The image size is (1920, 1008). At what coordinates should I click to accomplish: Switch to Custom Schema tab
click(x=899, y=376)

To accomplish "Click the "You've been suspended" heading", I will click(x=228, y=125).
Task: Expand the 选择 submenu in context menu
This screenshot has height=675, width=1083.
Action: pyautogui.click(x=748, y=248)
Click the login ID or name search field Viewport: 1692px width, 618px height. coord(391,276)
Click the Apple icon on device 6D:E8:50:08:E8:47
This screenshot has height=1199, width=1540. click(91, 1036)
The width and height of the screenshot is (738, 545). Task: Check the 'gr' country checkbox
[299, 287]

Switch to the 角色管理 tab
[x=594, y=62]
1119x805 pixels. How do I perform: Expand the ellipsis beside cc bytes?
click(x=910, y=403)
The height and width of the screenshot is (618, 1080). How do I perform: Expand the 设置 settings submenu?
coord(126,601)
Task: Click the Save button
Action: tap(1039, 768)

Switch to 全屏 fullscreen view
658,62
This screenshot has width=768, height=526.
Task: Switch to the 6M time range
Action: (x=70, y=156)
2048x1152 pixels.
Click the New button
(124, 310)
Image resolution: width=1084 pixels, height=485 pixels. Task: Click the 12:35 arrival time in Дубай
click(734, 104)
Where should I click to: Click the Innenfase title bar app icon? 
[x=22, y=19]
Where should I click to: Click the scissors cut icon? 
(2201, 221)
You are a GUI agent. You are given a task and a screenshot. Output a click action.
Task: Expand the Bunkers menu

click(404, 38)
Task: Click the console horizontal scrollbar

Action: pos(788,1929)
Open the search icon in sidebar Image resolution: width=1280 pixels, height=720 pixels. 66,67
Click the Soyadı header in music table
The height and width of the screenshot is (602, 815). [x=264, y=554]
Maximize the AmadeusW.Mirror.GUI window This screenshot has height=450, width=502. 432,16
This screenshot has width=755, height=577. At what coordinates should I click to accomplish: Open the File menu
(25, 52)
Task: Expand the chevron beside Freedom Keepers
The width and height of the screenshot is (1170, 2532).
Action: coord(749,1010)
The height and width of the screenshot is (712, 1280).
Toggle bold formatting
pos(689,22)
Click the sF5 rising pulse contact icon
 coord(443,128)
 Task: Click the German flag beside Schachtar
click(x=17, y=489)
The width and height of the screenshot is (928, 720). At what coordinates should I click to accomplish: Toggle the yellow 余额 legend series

• **Exercise brief**:
The answer should be an exact copy of the lines from the one containing "Task: Expand the chevron" through the last line of the entries, both included.

• **Problem solution**:
Task: Expand the chevron beside Freedom Keepers
The width and height of the screenshot is (1170, 2532).
Action: coord(749,1010)
The height and width of the screenshot is (712, 1280).
Toggle bold formatting
pos(689,22)
Click the sF5 rising pulse contact icon
 coord(443,128)
 Task: Click the German flag beside Schachtar
click(x=17, y=489)
The width and height of the screenshot is (928, 720). At what coordinates should I click to accomplish: Toggle the yellow 余额 legend series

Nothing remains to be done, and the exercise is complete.